[GitHub] [hive] kasakrisz commented on a diff in pull request #4571: HIVE-27627: Iceberg: Insert into/overwrite partition support

via GitHub Wed, 16 Aug 2023 05:48:34 -0700


kasakrisz commented on code in PR #4571:
URL: https://github.com/apache/hive/pull/4571#discussion_r1295826220



##########
ql/src/java/org/apache/hadoop/hive/ql/parse/SemanticAnalyzer.java:
##########
@@ -7493,9 +7507,17 @@ protected Operator genFileSinkPlan(String dest, QB qb, 
Operator input)
 
       // Add NOT NULL constraint check
       input = genConstraintsPlan(dest, qb, input);
+      if (destinationTable.getStorageHandler() != null && 
destinationTable.getStorageHandler().alwaysUnpartitioned()) {
+        partSpec = qbm.getPartSpecForAlias(dest);
+      }
 
       if (!qb.getIsQuery()) {
-        input = genConversionSelectOperator(dest, qb, input, 
destinationTable.getDeserializer(), dpCtx, null, destinationTable);
+        if (!updating(dest) && !deleting(dest)) {
+          input = genConversionSelectOperatorByAddPartition(dest, qb, input,
+                  destinationTable.getDeserializer(), destinationTable, 
partSpec);
+        }
+        input = genConversionSelectOperator(dest, qb, input, 
destinationTable.getDeserializer(), dpCtx, null,
+                destinationTable);

Review Comment:
   Two conversion operators are generated if this is not a delete nor an update 
statement.

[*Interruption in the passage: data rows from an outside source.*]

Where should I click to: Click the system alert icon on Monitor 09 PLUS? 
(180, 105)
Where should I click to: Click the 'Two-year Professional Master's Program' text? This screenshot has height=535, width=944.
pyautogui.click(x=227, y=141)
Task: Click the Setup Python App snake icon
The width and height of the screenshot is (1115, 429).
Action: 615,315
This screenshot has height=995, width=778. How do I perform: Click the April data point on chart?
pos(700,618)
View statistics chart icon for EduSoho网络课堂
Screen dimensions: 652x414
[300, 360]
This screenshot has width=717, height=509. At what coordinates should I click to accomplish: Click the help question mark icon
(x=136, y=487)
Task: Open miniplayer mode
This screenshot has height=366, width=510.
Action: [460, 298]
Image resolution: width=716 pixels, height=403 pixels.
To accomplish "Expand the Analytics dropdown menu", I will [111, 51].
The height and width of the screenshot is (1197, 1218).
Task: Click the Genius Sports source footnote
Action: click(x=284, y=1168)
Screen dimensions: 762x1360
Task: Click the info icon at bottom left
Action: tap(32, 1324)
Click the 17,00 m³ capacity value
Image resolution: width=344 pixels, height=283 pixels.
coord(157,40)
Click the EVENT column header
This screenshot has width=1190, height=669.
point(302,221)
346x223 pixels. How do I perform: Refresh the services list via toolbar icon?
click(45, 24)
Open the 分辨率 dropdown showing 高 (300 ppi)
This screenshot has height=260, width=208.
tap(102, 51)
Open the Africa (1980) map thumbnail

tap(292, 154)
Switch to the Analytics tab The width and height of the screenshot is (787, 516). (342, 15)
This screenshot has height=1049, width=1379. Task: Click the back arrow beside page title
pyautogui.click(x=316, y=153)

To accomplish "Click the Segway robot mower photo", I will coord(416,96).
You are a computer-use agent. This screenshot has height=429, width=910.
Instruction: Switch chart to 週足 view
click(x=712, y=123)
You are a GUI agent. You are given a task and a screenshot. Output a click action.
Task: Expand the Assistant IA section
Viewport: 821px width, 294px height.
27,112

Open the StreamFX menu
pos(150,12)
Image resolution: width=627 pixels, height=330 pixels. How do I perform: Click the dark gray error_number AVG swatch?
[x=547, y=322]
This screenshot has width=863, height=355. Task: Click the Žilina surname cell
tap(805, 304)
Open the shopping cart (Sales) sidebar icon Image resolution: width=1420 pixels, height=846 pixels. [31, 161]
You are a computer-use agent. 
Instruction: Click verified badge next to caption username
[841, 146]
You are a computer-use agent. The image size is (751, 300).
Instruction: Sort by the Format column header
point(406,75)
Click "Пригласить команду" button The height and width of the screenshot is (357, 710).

Is it necessary?



##########
ql/src/java/org/apache/hadoop/hive/ql/parse/SemanticAnalyzer.java:
##########
@@ -7906,6 +7945,10 @@ protected Operator genFileSinkPlan(String dest, QB qb, 
Operator input)
     if (!(destType == QBMetaData.DEST_DFS_FILE && qb.getIsQuery())
             && destinationTable != null && 
destinationTable.getStorageHandler() != null) {
       try {
+        if (!updating(dest) && !deleting(dest)) {
+          input = genConversionSelectOperatorByAddPartition(dest, qb, input, 
destinationTable.getDeserializer(),
+                  destinationTable, partSpec);
+        }
         input = genConversionSelectOperator(
                 dest, qb, input, tableDescriptor.getDeserializer(conf), dpCtx, 
null, destinationTable);

Review Comment:
   Two conversion SelectOperators. Are they necessary?



##########
ql/src/java/org/apache/hadoop/hive/ql/parse/SemanticAnalyzer.java:
##########
@@ -7563,9 +7585,26 @@ protected Operator genFileSinkPlan(String dest, QB qb, 
Operator input)
       ltd.setMoveTaskId(moveTaskId);
 
       loadTableWork.add(ltd);
-      if (!outputs.add(new WriteEntity(destinationPartition, 
determineWriteType(ltd, dest)))) {
-        throw new SemanticException(ErrorMsg.OUTPUT_SPECIFIED_MULTIPLE_TIMES
-            .getMsg(destinationTable.getTableName() + "@" + 
destinationPartition.getName()));
+
+      if (destinationTable.getStorageHandler() != null && 
destinationTable.getStorageHandler().alwaysUnpartitioned()) {
+        // HMS does not know about this partition
+        // but the underlying storage format knows about it.
+        DummyPartition dummyPartition;
+        try {
+          String partName = Warehouse.makePartName(partSpec, false);
+          dummyPartition = new DummyPartition(destinationTable, partName, 
partSpec);
+        } catch (MetaException e) {
+          throw new SemanticException("Unable to construct name for dummy 
partition due to: ", e);
+        }
+        if (!outputs.add(new WriteEntity(dummyPartition, 
determineWriteType(ltd, dest)))) {
+          throw new SemanticException(ErrorMsg.OUTPUT_SPECIFIED_MULTIPLE_TIMES
+                  .getMsg(destinationTable.getTableName() + "@" + 
destinationPartition.getName()));

Review Comment:
   Should it be `dummyPartition` here?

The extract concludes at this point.